(前編はこちらから)
しかし4年目のある日、「いかんと思うてほたくっちょった」育苗箱をふと見た時、岡林さんは目を疑いました。
「芽がでゆう!」
それは貝割れ大根のような、細く小さな芽でした。
「そりゃあ、うれしかったよ!そりゃあ、うれしいで!」
岡林さんは芽が出た条件を独自に研究し、大きくなったものをポットに植え替えて畑へ移植。毎年少しずつ株を増やしながら植え続け、畑の面積を広げていったそうです。
「何十万、何百万という種があるきね、100万位は畑に落ちちゃあせんろうか…。でも、ほとんどは生えん。なんぼ落ちたち条件が揃わんとね。芽が出たらしよいでよ(育てやすい)。条件がよかったらずっと生える」
「とにかく種から苗を立てるのが難しかった。芽がでるまでが苦労した。全部1人でやらないかんかったし。今の状態になるまで20年ばあ、かかった」
「もしあの時、芽が出ていなかったら、今、全然しやせんで」
猿にしおでの先をかじられ、アナグマに根元を掘り返され、うさぎもイノシシもいる。日々、動物たちとの戦いです。
それでも岡林さんはこの場所でしおでを作り続けています。
瀬戸地区で生まれた岡林さん。
「県外に出たいと思ったこともある。でも、どこ行ったち働かないかんしね。ああでもない、こうでもないと、ある程度はあずってせないかん」
岡林さんのしおでの畑の目の前には雄大な景色が広がっていました。はるか下の谷間に見える一本の白い筋から、どうどうと地の底から駆け上がって来るような水音が響いてきます。
「あれは瀬戸川。正面の山、あれは東門(ひがしかど)山。左は岩茸山で、左向こうが黒丸の集落。右奥は大師山で、右後ろは安吉」
自分の立っている小さな一点は、連なる山々とちゃんと繋がっているのです。
岡林さんは教えてくれました。
「しおでを取り終わって1ヶ月くらいした後、土が見えんなるばあ葉が茂って、しおでの棚が真っ青になる。それは綺麗で!青白い花が何万と咲いて、ミツバチがどんどん来る。不思議なんじゃけんど、昼は来ん。夜に蜜が出るんじゃろうかね、しおでだけは夕方、仕事から帰る時分にブンブンブンブン来る。」
「その時、また見に来たらえいよ」
それは、しおでを育てている人にしかわからない自然の営みです。
「しおでを、いろんな人に、ようけ使うてもろうてよ、送ってくれと言われたらうれしい」
岡林さんはそう話してくれました。
お土産に、両手がいっぱいになるほどしおでをいただきました。
岡林さんオススメのかき揚げを作ってみました。
しおでのかき揚げ
【材料】しおで・小麦粉・塩・水
①しおでを食べやすい大きさに切る
②小麦粉に水、塩を加え、とろりとした衣を作る。(卵を加えたり、小麦粉の代わりに米粉を使っても美味しいです)
③しおでと衣をからめてからりと揚げる。
④塩をパラリとふって、熱いうちにいただく。
少しモチっとしてた食べ応えがある食感。ついついもう一つ、と手を伸ばしたくなる味です。

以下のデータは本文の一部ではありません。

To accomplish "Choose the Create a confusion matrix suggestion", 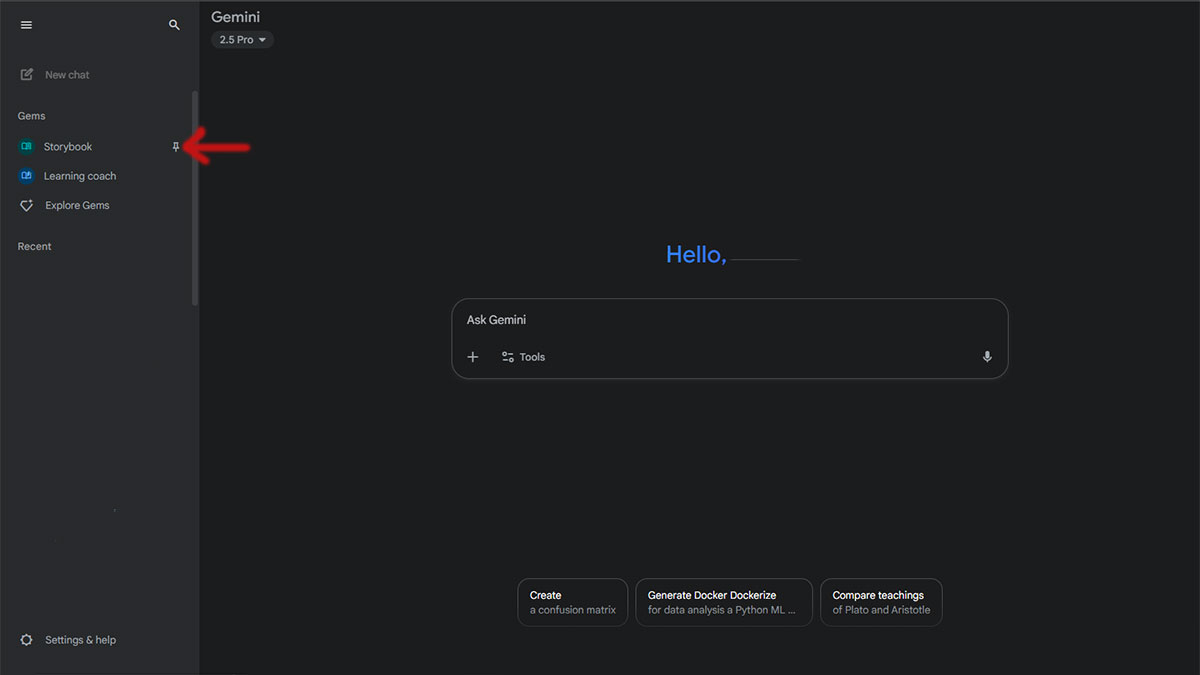I will click(573, 602).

土佐町だけで育てられているしおでの収穫は、7月上旬まで。
「幻の山菜」と呼ばれるしおでを、ぜひ多くの方に味わっていただけたらと思います。
*岡林さんと出会うきっかけをつくってくれた土佐町の島崎直文さん、ありがとうございました!
三宅 純
こんにちは、山菜は色々知ってますが此のシオデと言う物は、初めて知りました。是非食べて見たいですね又 愛知県なんですが此方にも自生するものなのかが興味深く思いましたね。
とさちょうものがたり
三宅様
コメントありがとうございます。
調べてみたところ、シオデは日本各地で見られるようですので、ぜひ探してみてください。
土佐町では田の畦などに自生しています。
アスパラのような食感でとても美味しいです。